# The New Guy



## jmurtap (Aug 11, 2011)

Hello, I have just recently purchased a 1971 Lemans Sport Convertible, from my Dad. This is my first car project, I'm excited to get started the motor is built and in good working order but I will need to do a full interior restoration, the floor pans are rusted through. But other than that not much body work. I just wanted to introduce myself, and welcome any tips of where and where not to buy stuff at.
Thanks,
Jason P


----------



## Josh.AZ.GTO (Jul 11, 2009)

Welcome and congrats on your purchase. I look forward to hearing about your progress. 
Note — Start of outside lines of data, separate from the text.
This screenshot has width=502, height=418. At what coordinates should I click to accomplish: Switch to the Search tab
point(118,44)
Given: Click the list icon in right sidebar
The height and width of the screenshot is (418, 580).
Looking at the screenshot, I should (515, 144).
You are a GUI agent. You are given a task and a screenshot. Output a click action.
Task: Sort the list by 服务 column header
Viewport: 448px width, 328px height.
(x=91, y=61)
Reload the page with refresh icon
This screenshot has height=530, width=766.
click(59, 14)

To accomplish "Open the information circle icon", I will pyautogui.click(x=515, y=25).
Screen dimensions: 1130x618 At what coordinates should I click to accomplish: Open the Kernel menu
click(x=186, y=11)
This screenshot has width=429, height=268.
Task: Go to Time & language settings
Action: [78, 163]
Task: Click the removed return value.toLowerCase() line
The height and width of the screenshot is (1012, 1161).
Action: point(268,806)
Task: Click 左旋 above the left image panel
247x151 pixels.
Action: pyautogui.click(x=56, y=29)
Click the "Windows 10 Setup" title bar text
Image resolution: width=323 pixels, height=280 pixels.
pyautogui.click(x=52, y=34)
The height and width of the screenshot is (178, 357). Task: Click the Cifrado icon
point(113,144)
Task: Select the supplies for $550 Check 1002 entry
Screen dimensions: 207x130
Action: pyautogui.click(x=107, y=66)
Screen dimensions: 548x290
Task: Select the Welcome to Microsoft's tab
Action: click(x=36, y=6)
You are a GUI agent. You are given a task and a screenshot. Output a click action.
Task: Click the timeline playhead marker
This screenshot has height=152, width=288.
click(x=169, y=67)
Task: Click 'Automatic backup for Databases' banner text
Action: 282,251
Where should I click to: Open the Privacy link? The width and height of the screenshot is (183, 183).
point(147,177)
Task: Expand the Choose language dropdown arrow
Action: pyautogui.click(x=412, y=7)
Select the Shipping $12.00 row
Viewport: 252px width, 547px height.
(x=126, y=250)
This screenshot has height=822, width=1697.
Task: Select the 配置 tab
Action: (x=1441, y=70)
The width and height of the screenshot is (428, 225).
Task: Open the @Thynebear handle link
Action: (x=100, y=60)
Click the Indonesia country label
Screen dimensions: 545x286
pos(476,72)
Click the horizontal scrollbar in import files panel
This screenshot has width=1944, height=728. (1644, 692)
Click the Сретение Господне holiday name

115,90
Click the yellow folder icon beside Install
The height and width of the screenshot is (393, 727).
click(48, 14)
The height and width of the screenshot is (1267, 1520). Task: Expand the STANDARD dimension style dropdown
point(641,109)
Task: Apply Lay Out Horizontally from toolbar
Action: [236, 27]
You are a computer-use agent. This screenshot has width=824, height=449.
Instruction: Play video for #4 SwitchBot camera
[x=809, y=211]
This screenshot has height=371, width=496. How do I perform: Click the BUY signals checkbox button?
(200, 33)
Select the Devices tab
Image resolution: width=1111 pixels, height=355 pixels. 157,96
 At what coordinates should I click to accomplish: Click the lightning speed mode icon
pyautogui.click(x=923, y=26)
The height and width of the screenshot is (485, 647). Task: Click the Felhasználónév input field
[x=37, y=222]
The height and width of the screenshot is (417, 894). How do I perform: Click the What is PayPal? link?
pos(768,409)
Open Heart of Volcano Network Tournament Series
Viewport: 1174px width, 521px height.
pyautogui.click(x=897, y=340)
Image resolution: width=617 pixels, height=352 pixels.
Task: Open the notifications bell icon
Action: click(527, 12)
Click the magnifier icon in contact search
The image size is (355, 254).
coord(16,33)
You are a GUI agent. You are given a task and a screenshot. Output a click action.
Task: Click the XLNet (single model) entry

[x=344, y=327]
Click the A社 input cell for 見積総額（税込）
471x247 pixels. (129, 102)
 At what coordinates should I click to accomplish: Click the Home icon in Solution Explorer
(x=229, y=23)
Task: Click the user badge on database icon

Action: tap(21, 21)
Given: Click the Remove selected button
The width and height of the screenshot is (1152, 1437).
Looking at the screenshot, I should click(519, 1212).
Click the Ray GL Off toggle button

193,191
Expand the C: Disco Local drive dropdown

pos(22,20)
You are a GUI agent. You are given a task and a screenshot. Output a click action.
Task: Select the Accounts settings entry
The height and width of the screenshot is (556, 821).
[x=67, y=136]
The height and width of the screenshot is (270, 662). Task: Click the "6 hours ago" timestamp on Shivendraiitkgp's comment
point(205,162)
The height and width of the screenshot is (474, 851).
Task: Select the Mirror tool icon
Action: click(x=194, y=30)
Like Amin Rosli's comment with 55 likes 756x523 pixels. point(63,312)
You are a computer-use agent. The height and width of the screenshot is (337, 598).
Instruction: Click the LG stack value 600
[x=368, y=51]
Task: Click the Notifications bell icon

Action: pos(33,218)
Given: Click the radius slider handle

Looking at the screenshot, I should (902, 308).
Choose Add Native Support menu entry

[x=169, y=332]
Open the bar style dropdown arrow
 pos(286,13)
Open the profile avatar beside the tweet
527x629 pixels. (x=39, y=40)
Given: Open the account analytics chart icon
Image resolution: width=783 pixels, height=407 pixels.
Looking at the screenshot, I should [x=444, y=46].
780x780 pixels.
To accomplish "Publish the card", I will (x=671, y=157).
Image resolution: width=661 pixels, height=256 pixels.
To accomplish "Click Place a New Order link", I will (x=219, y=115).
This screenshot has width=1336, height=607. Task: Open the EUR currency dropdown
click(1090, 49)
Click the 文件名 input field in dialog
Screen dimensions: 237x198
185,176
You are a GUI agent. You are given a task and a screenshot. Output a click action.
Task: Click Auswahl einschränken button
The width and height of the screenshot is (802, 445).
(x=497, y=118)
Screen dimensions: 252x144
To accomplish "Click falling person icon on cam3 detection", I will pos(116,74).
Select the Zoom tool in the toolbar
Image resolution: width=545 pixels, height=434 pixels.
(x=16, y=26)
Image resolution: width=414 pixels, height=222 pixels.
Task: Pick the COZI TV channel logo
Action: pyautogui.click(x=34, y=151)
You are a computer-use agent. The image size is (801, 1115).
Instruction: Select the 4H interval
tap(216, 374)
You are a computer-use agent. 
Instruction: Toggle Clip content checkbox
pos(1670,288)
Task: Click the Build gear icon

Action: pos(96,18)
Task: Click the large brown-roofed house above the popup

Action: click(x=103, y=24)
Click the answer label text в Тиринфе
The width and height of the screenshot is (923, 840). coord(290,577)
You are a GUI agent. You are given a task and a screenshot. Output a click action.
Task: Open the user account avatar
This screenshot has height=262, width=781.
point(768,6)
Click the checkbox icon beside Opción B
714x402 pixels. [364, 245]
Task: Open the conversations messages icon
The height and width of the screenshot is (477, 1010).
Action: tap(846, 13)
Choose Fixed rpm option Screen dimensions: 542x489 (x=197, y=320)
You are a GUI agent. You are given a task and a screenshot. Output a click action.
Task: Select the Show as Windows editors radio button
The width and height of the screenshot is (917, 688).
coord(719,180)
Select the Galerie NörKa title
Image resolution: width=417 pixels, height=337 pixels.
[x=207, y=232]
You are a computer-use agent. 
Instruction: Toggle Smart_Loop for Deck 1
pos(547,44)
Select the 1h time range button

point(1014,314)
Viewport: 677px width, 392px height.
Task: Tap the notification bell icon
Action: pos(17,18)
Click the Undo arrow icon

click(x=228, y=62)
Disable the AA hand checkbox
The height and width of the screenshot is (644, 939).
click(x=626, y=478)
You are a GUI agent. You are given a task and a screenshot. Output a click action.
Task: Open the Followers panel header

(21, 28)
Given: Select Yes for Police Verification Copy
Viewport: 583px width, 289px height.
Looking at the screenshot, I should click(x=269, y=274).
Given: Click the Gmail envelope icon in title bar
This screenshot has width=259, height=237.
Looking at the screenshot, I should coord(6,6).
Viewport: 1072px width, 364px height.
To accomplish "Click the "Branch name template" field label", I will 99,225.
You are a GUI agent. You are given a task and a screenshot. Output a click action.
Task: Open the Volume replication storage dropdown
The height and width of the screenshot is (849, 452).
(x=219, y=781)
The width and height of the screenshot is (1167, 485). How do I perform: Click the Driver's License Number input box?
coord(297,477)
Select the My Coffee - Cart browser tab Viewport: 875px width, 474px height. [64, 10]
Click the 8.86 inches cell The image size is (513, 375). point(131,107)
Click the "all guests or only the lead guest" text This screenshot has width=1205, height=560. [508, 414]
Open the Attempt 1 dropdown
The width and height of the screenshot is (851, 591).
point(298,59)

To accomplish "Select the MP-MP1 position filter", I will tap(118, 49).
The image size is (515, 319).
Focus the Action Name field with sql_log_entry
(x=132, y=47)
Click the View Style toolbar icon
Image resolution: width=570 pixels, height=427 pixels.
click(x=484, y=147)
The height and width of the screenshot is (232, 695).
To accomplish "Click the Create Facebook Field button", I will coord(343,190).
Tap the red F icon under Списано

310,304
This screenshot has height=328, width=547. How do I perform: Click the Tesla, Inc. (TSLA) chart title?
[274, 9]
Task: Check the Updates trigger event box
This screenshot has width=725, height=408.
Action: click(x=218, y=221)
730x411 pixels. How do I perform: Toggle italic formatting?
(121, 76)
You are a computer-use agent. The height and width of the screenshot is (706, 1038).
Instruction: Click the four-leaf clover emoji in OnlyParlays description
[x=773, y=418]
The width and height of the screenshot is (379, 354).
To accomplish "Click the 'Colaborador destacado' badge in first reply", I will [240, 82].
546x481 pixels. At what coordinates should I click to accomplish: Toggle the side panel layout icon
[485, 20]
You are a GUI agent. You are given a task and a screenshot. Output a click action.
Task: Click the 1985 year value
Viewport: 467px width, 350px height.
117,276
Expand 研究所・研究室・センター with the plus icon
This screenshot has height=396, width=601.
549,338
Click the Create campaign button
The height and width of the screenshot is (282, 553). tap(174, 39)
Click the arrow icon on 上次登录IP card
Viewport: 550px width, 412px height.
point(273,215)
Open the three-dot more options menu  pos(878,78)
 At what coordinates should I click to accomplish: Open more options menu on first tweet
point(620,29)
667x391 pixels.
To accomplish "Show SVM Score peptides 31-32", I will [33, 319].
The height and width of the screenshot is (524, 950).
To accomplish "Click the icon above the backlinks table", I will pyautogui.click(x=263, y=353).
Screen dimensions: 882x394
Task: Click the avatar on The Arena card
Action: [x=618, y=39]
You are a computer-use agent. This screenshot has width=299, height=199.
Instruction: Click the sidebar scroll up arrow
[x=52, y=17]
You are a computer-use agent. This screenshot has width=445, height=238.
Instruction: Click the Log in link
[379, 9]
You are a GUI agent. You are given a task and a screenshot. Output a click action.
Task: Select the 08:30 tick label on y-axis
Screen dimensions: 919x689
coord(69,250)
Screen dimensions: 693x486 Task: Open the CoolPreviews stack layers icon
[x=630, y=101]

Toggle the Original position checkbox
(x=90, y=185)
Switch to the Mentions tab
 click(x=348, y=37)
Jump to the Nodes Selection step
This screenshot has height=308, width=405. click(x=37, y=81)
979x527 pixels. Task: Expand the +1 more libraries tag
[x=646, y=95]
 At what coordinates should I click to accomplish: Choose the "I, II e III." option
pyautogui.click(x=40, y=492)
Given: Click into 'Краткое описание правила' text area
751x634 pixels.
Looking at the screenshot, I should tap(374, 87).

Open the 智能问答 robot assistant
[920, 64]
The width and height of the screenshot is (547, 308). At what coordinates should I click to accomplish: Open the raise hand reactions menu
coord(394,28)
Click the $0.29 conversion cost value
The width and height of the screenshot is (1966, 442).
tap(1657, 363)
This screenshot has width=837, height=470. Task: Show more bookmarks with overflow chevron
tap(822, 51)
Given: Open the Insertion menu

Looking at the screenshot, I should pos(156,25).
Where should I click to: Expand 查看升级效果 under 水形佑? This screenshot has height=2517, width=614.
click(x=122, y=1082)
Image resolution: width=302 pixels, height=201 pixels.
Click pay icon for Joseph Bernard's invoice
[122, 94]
Sent from my Autoguide iPhone app


----------



## Miami Ragtop (Feb 15, 2011)

Welcome and good luck with your project.
Miami Ragtop


----------



## Pontiacpurebrred (Jun 22, 2011)

Welcome to the heard! 

There is nothing like a well running well restored Pontiac to put a smile on your face!

Looking forward to updates and pictures of the new beast in your life. (The car not your girl)
:rofl:


----------



## Instg8ter (Sep 28, 2010)

Welcome to the herd Jason, look forward to seeing some pics of your project and just give a shout if you need and tips or suggestions.

here's a few (hundred) pics of the Tempest Custom frame on resto i just completed...

1966 Tempest pictures by instg8ter - Photobucket

Brian


----------



## pontiac_boy (Jul 9, 2011)

Welcome and congrats on the new car.


----------